On account of cost over-run arising due to client responsibility
delays, client's suspension/ termination of projects, deviation in
design, change in scope of work, etc. significant amounts have
been withheld. The Company is perusing its receivables which
are at various stages of negotiations/discussions with the clients/
arbitrations/litigations. The Company has been successful in
winning some arbitration awards.

There are lot of opportunities in the core competency area of
the Company. With impetus of the government on infrastructure
sector, the Company is poised for growth trajectory and the level of
operations is expected to increase substantially.
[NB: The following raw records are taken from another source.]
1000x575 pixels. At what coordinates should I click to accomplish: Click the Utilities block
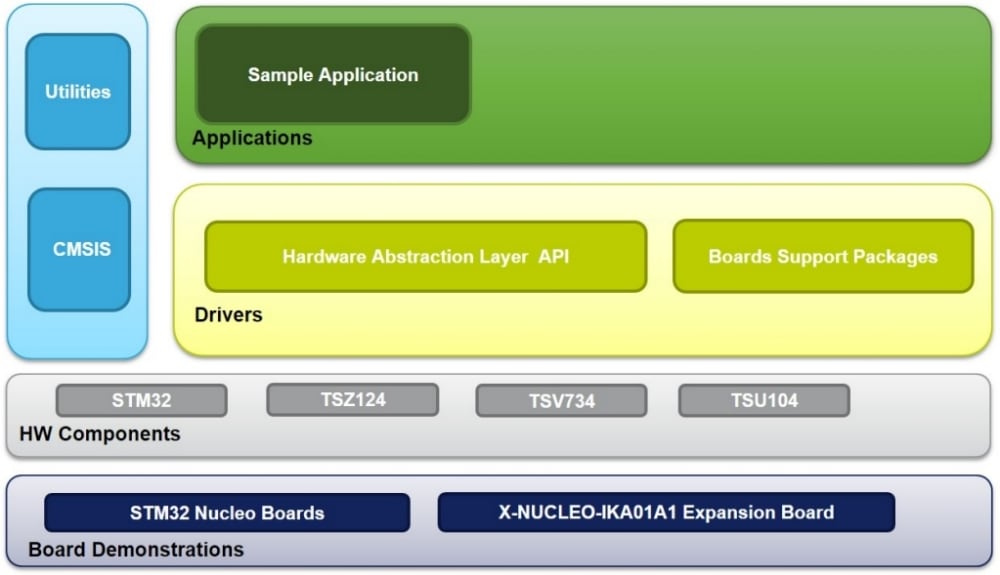point(78,92)
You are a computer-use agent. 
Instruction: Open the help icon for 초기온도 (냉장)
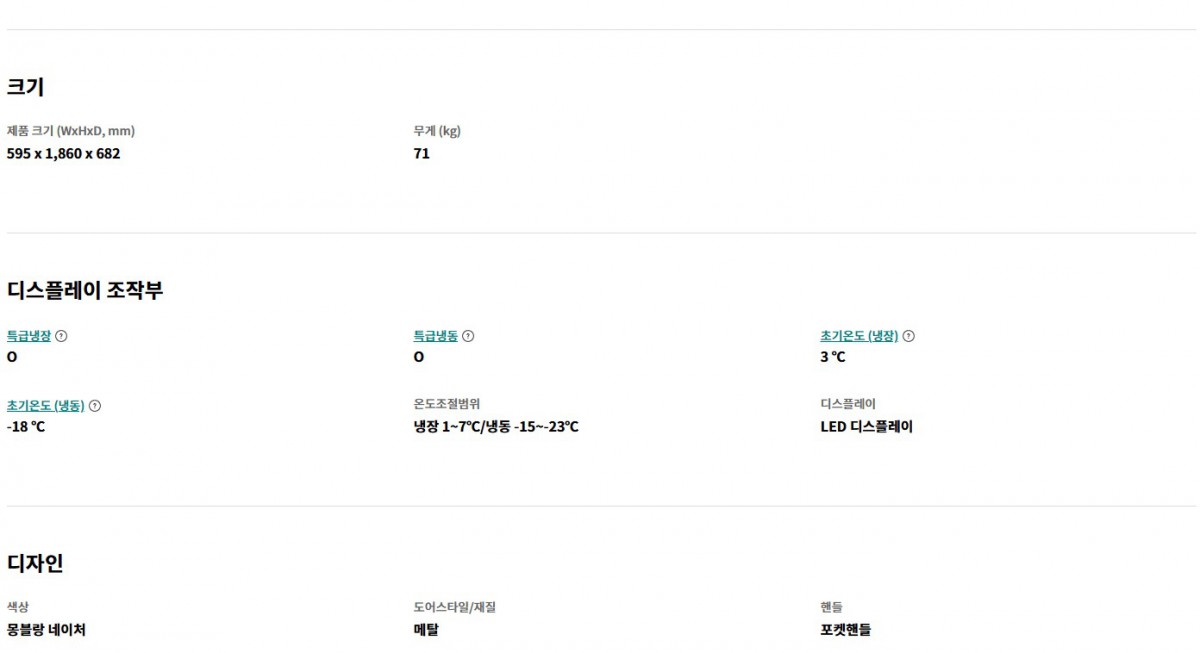908,336
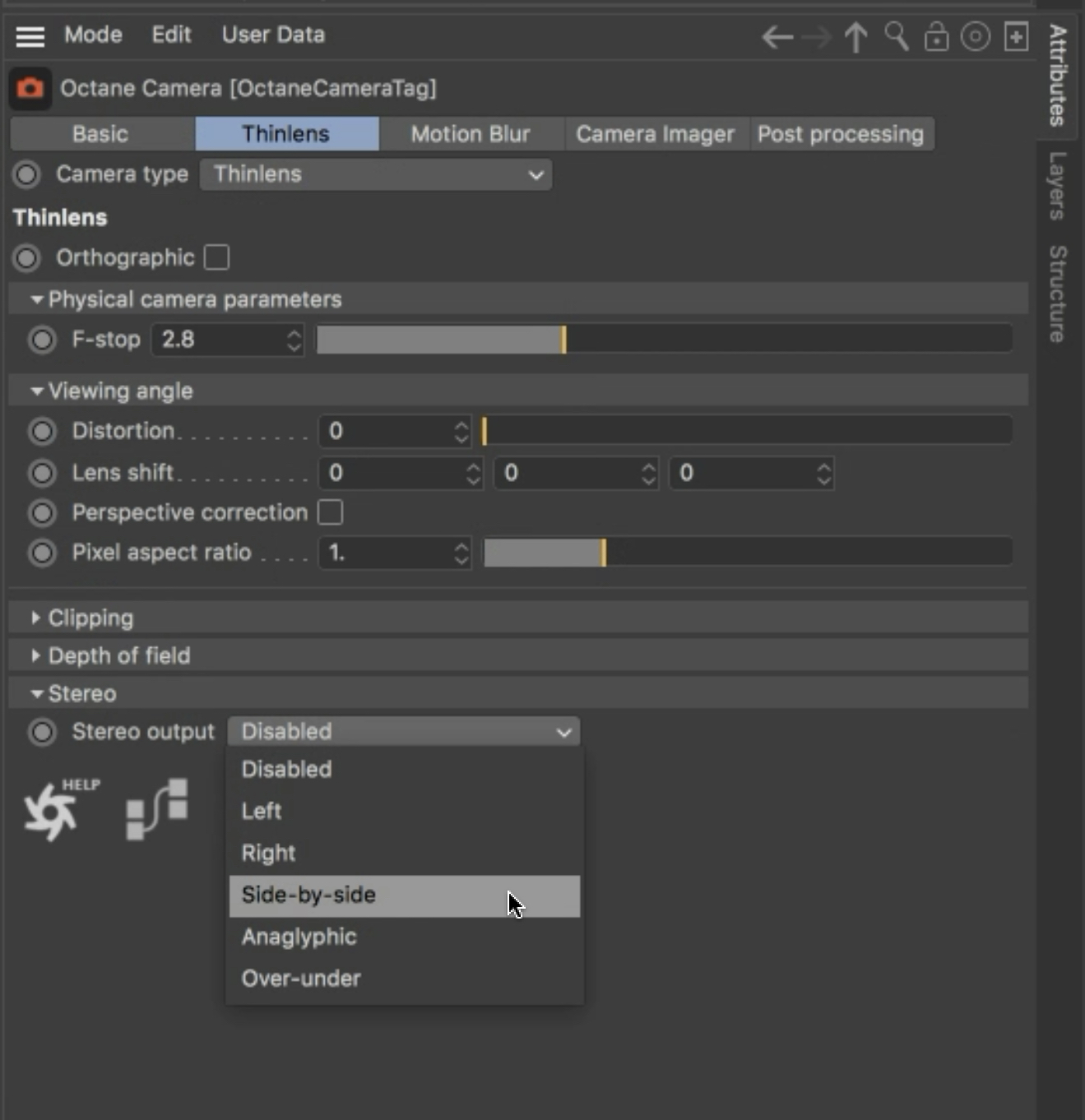The height and width of the screenshot is (1120, 1085).
Task: Go back with the left arrow icon
Action: pos(777,37)
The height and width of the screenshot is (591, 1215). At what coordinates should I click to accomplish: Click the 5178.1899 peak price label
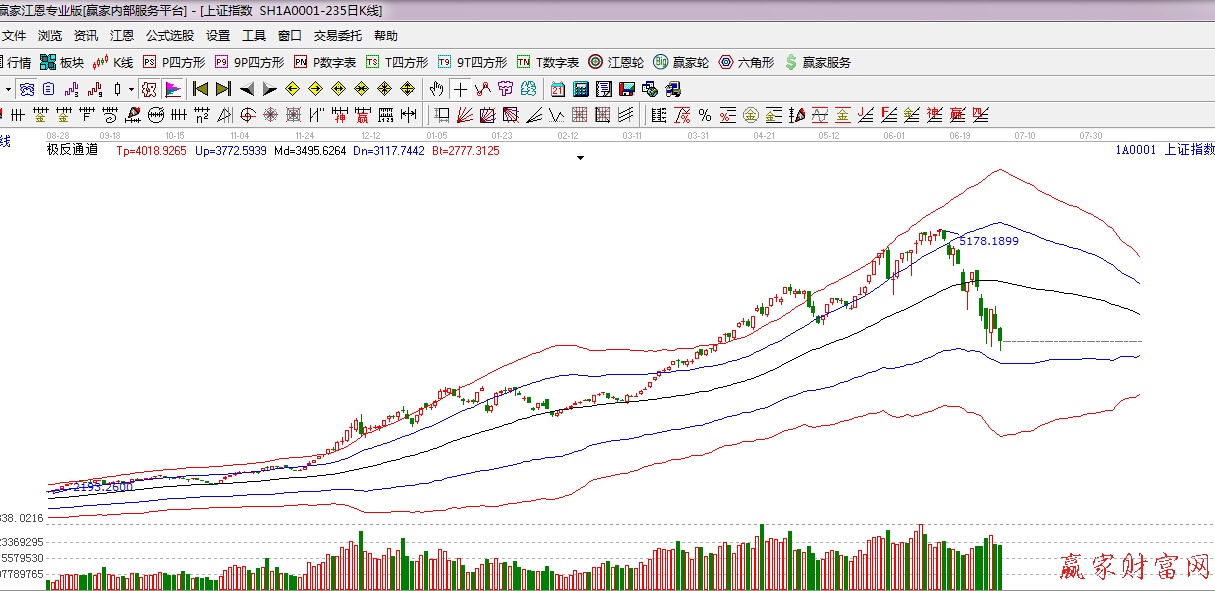click(x=988, y=241)
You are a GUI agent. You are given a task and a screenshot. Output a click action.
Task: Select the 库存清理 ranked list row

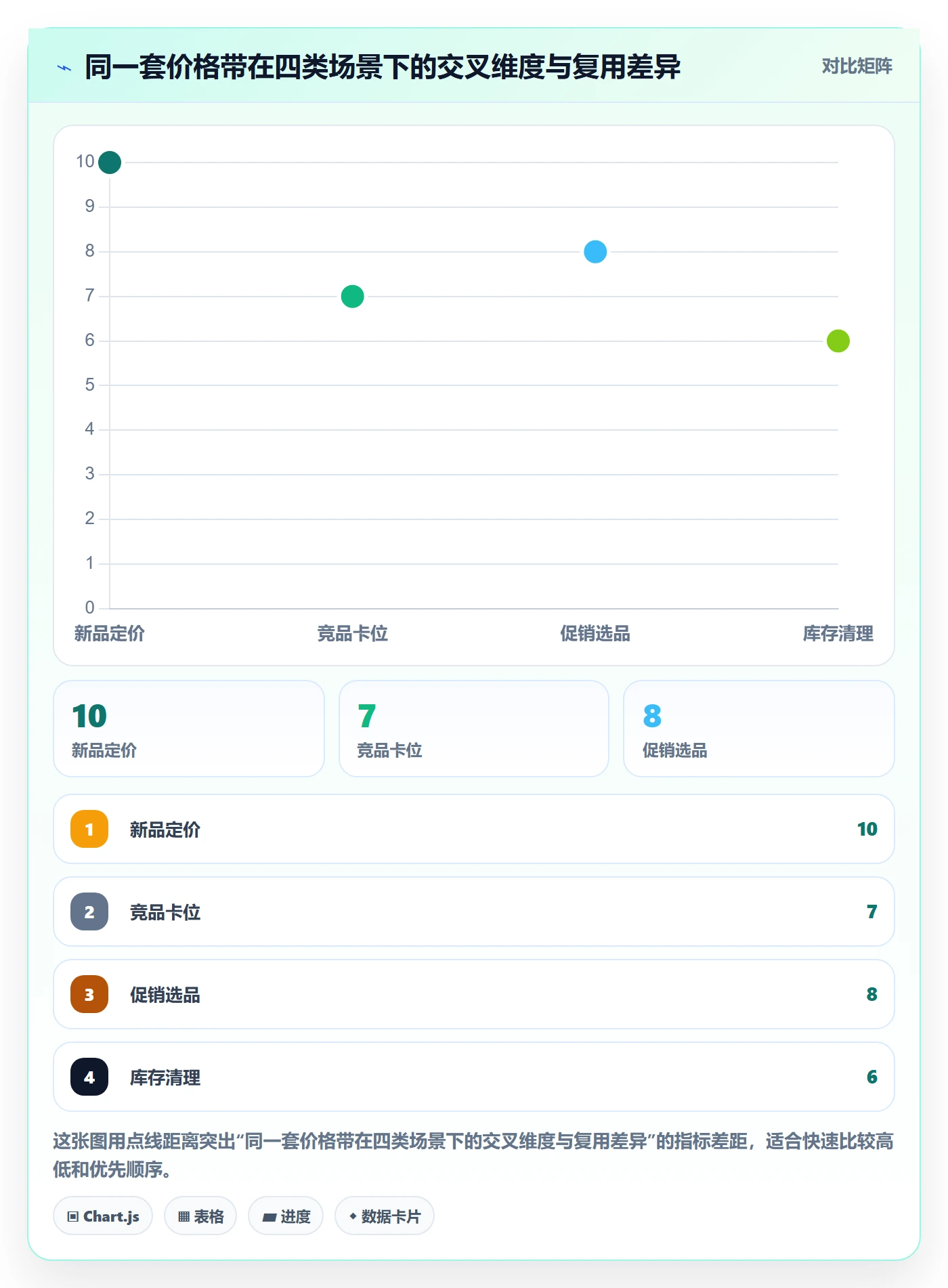(x=474, y=1077)
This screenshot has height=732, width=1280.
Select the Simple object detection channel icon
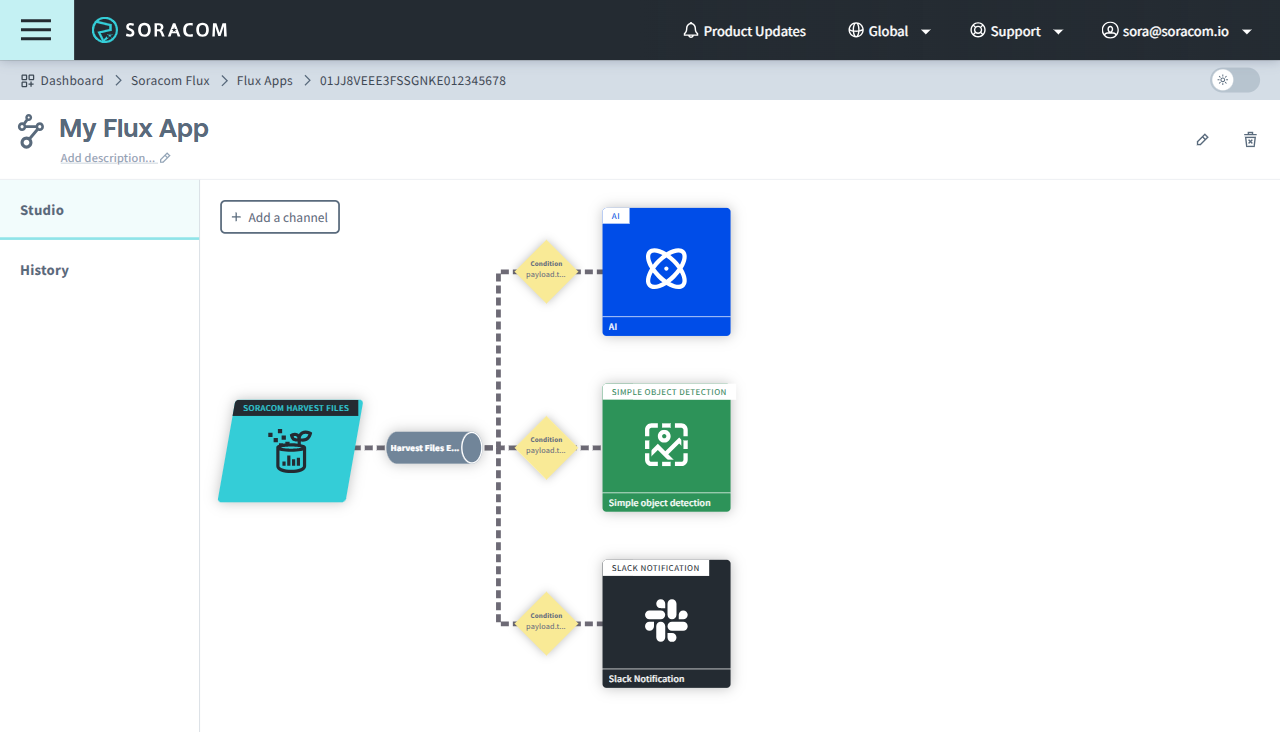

Non-Convertible Debentures

In terms of the approved Resolution Plan read with documents
executed for implementation of the Resolution Plan by Banks,
the Company has issued 0.10% p.a. Secured Non Convertible
Debentures (NCDs) aggregating to H836.74 crores in lieu of earlier
NCDs issued, which stands cancelled. These NCDs are redeemable in
39 unequated quarterly instalments with redemption commenced
from 30.09.2024. The Company has paid interest upto 31.03.2025
and has redeemed debentures of H3.14 crores till 31.03.2025. SBI Cap
Trustee Company Ltd has been appointed as a Debenture Trustee.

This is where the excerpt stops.